Zanzare: come gli studiosi intendono fermare le epidemie

124
0
CONDIVIDI

Vi abbiamo già spiegato qui perché le zanzare vengono considerate gli animali più pericolosi del mondo. Mediamente un leone uccide 100 esseri umani ogni anno, mentre gli squali appena 10. Le zanzare arrivano a provocare anche 725.000 morti l’anno. Un numero incredibile. Ma come fanno ad uccidere così tante persone? Semplice, trasportando malattie gravi, o mortali, come la malaria, la febbre gialla, la dengue e l’encefalite.

Gli studiosi hanno però messo a punto una tecnica mirata, che sfrutta l’ingegneria genetica, in grado di sterminare questi insetti. Un esempio recente è quello della società britannica Oxitec, che ha sviluppato una linea di zanzare maschio Aedes aegypti modificate geneticamente in grado di contrastare la diffusione della dengue. Queste speciali zanzare possiedono una proteina che se accumulata in modo eccessivo arriva a diventare tossica.

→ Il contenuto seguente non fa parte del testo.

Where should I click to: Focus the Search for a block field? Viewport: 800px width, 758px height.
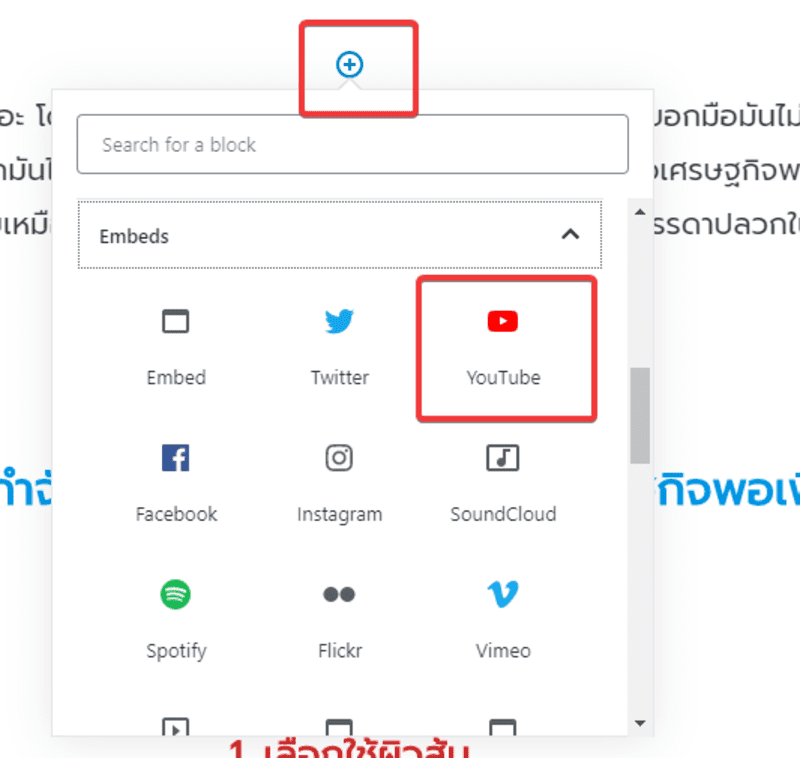pos(353,144)
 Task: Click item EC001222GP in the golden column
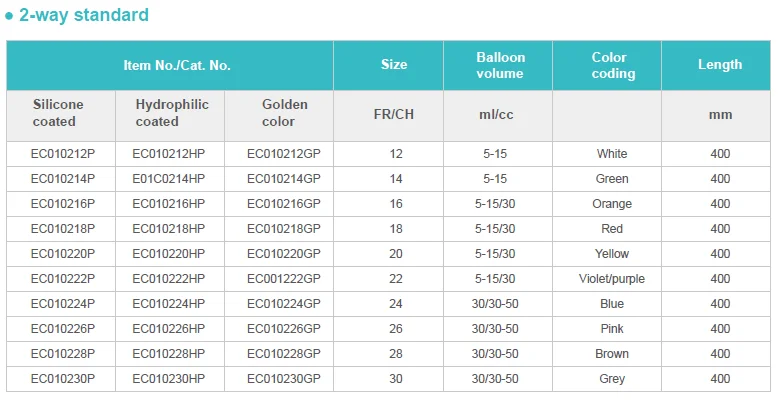point(284,279)
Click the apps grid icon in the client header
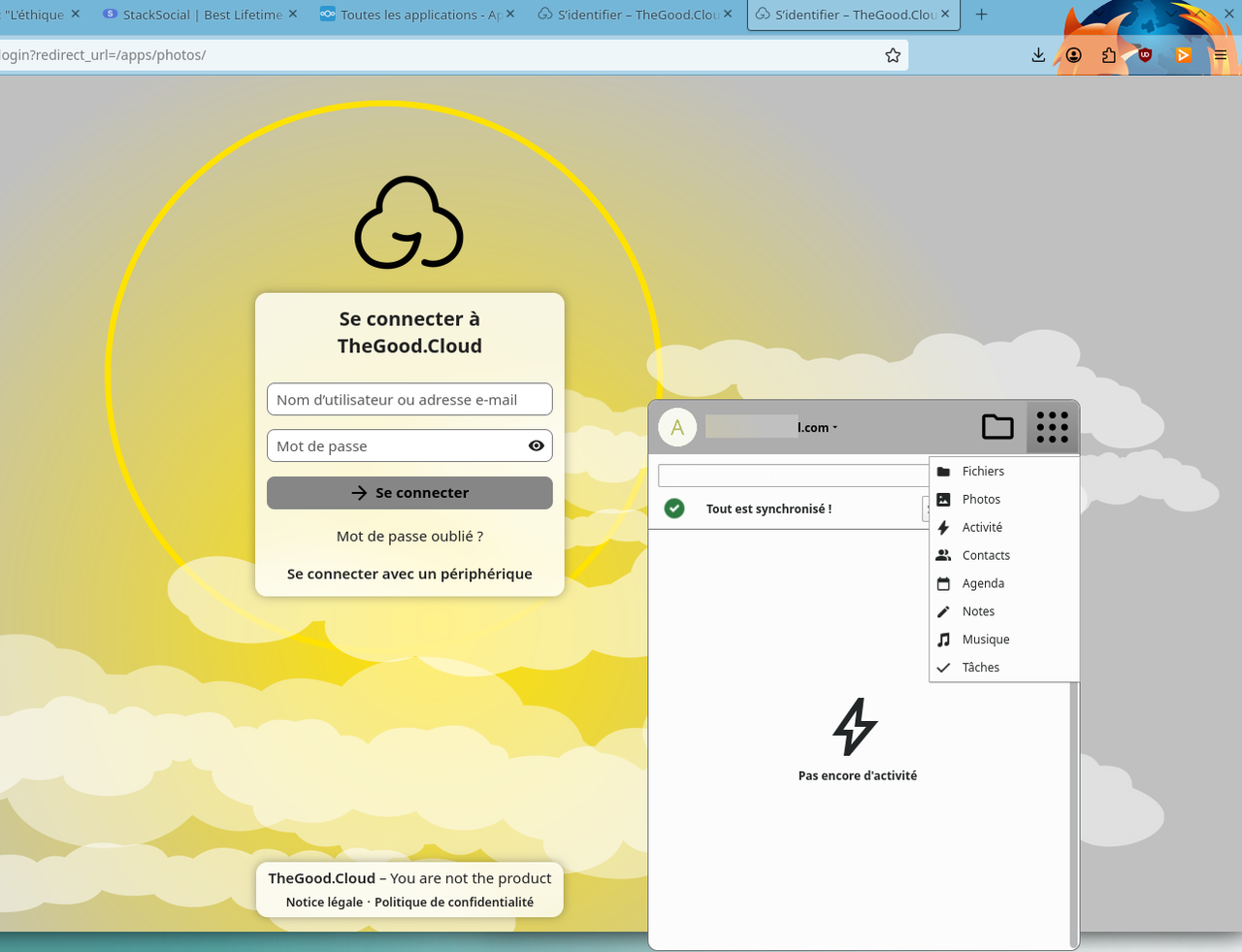The height and width of the screenshot is (952, 1242). point(1052,427)
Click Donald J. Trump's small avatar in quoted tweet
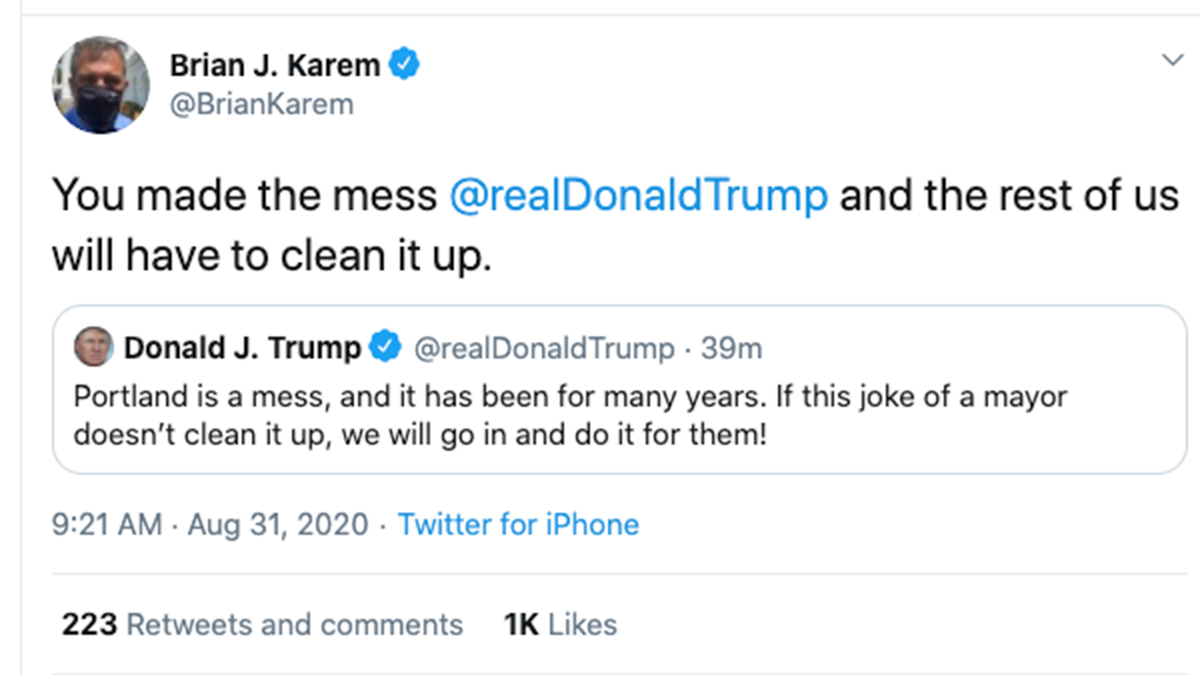This screenshot has height=675, width=1200. pyautogui.click(x=94, y=348)
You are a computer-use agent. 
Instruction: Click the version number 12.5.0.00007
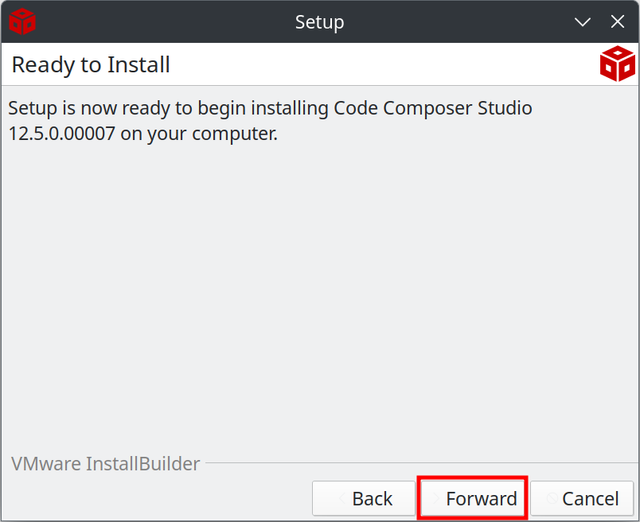point(62,133)
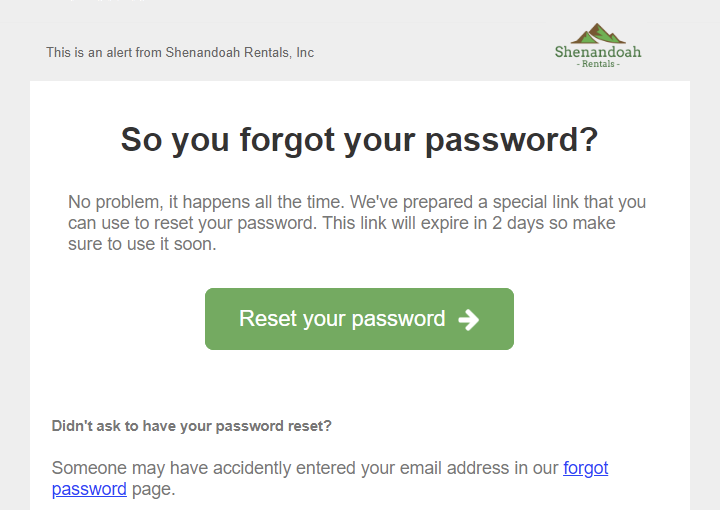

La proteina in questione viene bloccata attraverso la somministrazione di un antibiotico, la tetraciclina. Gli esemplari adulti e sessualmente maturi vengono poi disseminati in grandi quantità sopra a zone circoscritte per fecondare le femmine non geneticamente modificate e in breve tempo, in mancanza di tetraciclina, maschi e larve che hanno ereditato il gene modificato muoiono uccise dalla tossina.